Il croit savoir que beaucoup de ses anciens collègues se sont expatriés, certains avec leurs familles, d’autres seuls et reviennent encore régulièrement en Alsace, où ils ont gardé leurs attaches. Des reconversions professionnelles aussi, dans la mécanique ou la scierie. Il souligne d’ailleurs la polyvalence dont chacun a pu profiter à la raffinerie. Une « richesse professionnelle et de formation permanente » qui faisait partie intégrante de la culture d’entreprise selon lui, « aller d’un poste à un autre était une habitude pour nous, un moyen de ne jamais entrer dans la routine » décrit Éric Haennel, enthousiaste. C’est aussi un travail exaltant et une ambiance de famille dont il se souvient « il y avait un petit stress permanent, toujours de l’action ».

Robert Nagel dans son bureau à la raffinerie de Reichstett
Robert Nagel dans son bureau à la raffinerie de Reichstett, fin des années 90 (doc remis)

Robert Nagel, 53 ans, comptable toujours au chômage

Robert Nagel travaillait au service comptabilité et s’occupait des investissements de la raffinerie depuis trente ans. Il a quitté l’entreprise le 8 octobre 2011, « je me souviens précisément la date » souligne-t-il, la voix basse. Pendant dix-huit mois, jusqu’en septembre 2013, ce colmarien de 53 ans a travaillé avec la cellule de reclassement d’Altedia pour retrouver un emploi. Sans succès.

Ses collègues, trois femmes âgées de 35 à 40 ans, ont retrouvé du travail dans la région. Aussi Robert n’hésite-t-il pas a suivre des formations avec Pôle emploi pour apprendre à maîtriser d’autres logiciels. Mais jusqu’à présent, ses multiples envois de CV sont restés lettre morte. Il a aussi revu à la baisse ses prétentions salariales et se contentera « de ce qu’il trouvera » :

« Pour l’instant les offres d’emploi que je trouve proposent des salaires 60% moins élevés que ce que je gagnais à la raffinerie.
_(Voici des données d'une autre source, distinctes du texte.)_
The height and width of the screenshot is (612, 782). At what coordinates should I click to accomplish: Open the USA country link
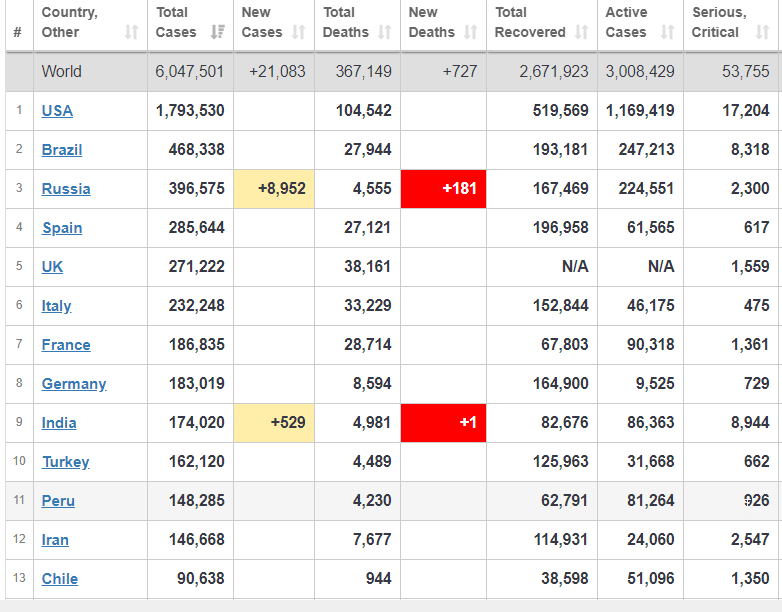pyautogui.click(x=57, y=110)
J’ai déjà baissé mes prétentions de plus de 30%. Mais il n’y a pas d’offres dans la région pour ce que je sais faire. Je m’étais spécialisé dans la comptabilité d’une entreprise dite « complexe ». Et comme chaque entreprise utilise des logiciels spécifiques, je ne les maîtrise pas forcément… Alors je fais des stages. L’âge doit aussi jouer contre moi. »

Il s’est donné jusqu’à la fin de cette année pour trouver un emploi dans la région, « j’ai des parents âgés ici, alors j’espère tout de même trouver quelque chose en Alsace » explique-t-il. Sinon, il se dit prêt à plier bagages et prendre la route. Il reçoit déjà les offres de Pôle emploi à Paris et commence à les regarder, du coin de l’œil.